Land restitution will fix all the problems
THE POWERFUL quote by President Cyril Ramaphosa during the Presidential Land Restitution ceremony in Moretele Park laid bare the atrocities that black people suffered during the enactment of the 1913 Natives Land Act.
The ceremony was to restore land to the descendants of the Mahlangu and Malobola, whose land was dispossessed in the aftermath of the 1913 Land Act. The president quoted Sol Plaatje, who told the story of an African family evicted from their land who had to bury a child under cover of darkness because they had no right or title to the lands.
The Sol Plaatjie quote read: “Even criminals dropping straight from the gallows have an undisputed claim to six feet of ground on which to rest their criminal remains, but under the cruel operation of the Natives’ Land Act little children, whose only crime is that God did not make them white, are sometimes denied that right in their ancestral home.”

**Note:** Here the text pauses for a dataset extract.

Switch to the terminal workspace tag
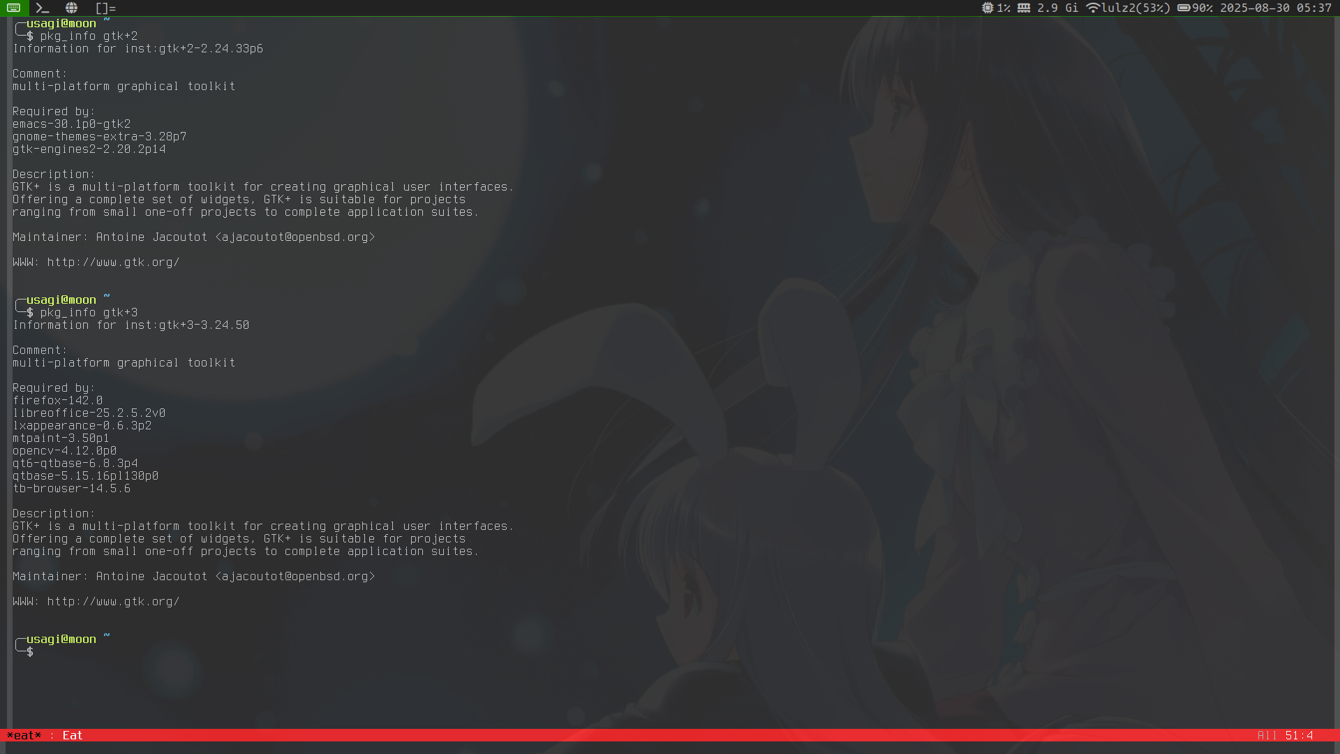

The quote sent chills down my spine as a I pondered how life must have been. However, fortunately today I have taken cues from the remnants of apartheid and colonial rule that transcended the ages and whose might is also felt by the current generation.

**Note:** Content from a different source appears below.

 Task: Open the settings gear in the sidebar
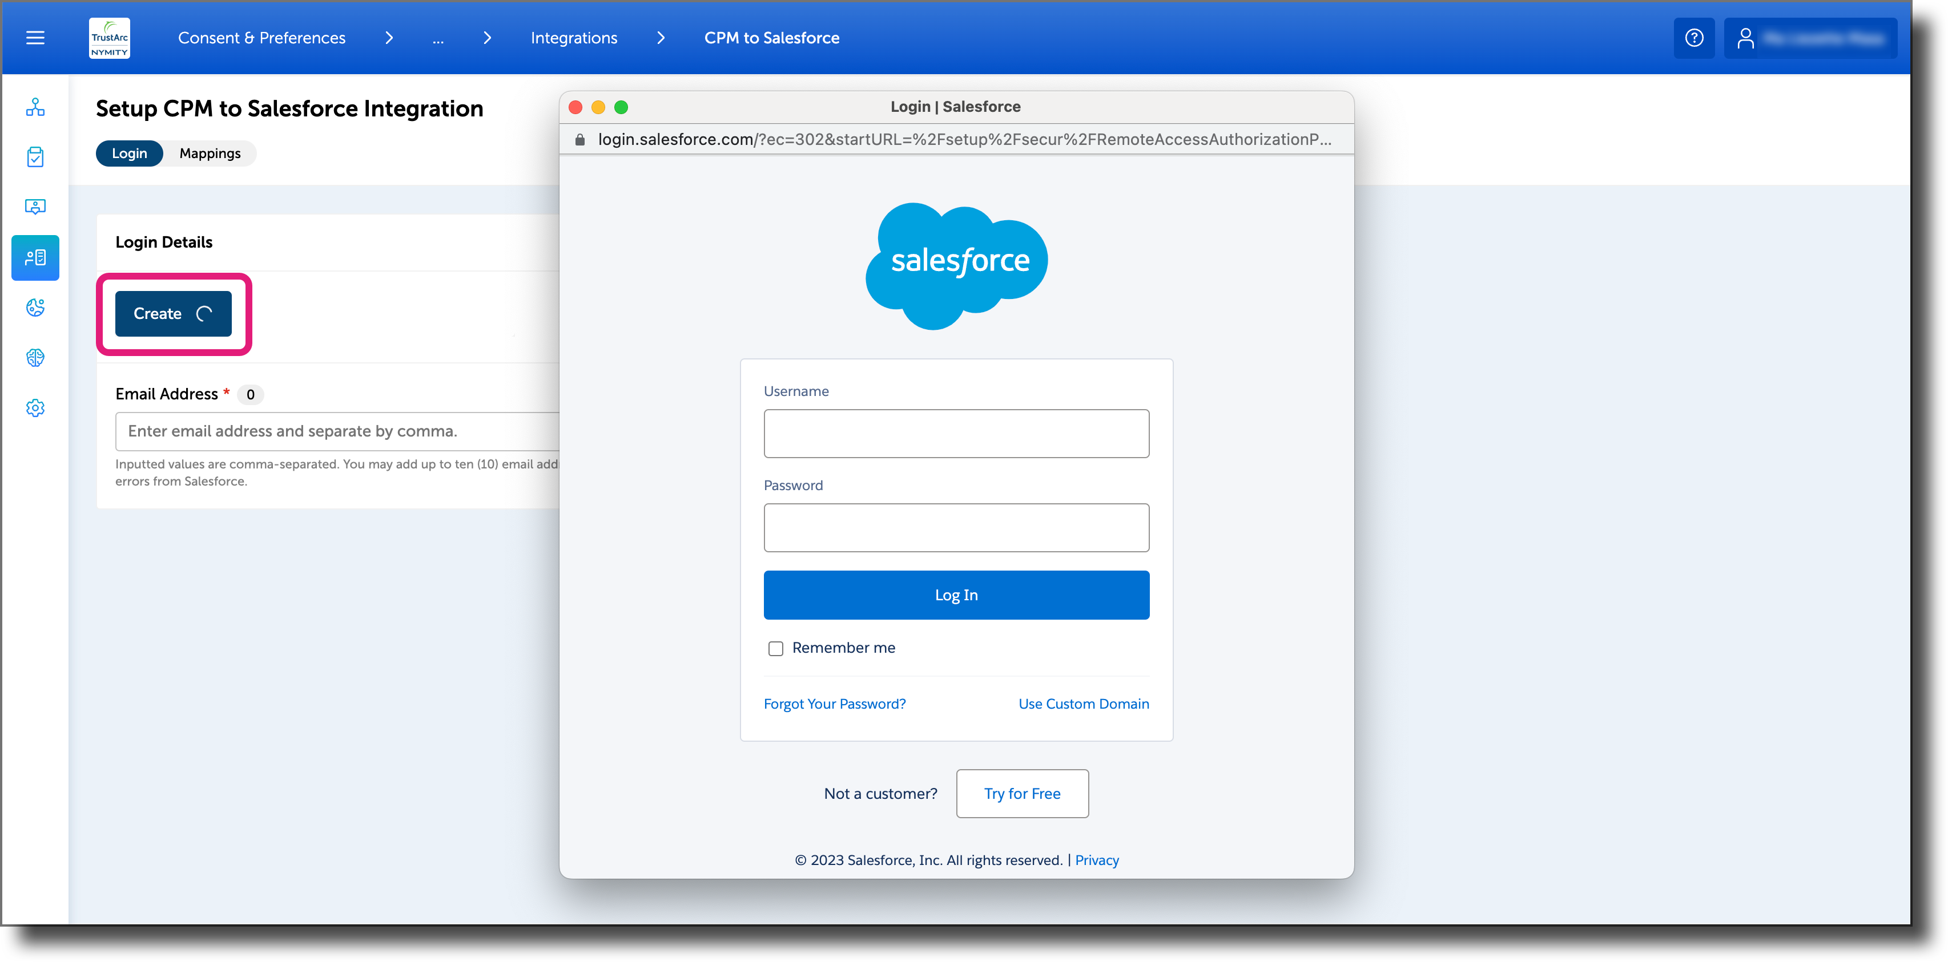(35, 407)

I echo the sentiment of Minister of International Relations and Co-operation Maite Nkoana-Mashabane, who said the oppressive regime that made black South Africans landless produced inequality, sowed division and fertilised poverty. As a result, I concur with those who say land reform is the only recourse that will bring redress to our disenfranchised souls. As I watched the ceremony in Mamelodi, a total of R203million that was restituted to nine families who opted for financial compensation due to developments on the land previously occupied by their ancestors, I rejoiced for the positive ramifications of this.
The land reform process has the potential to calibrate the process of economic and social value of land for productive use and a secure place to live, which will automatically correct matters of asset inequality, poverty reduction and food security.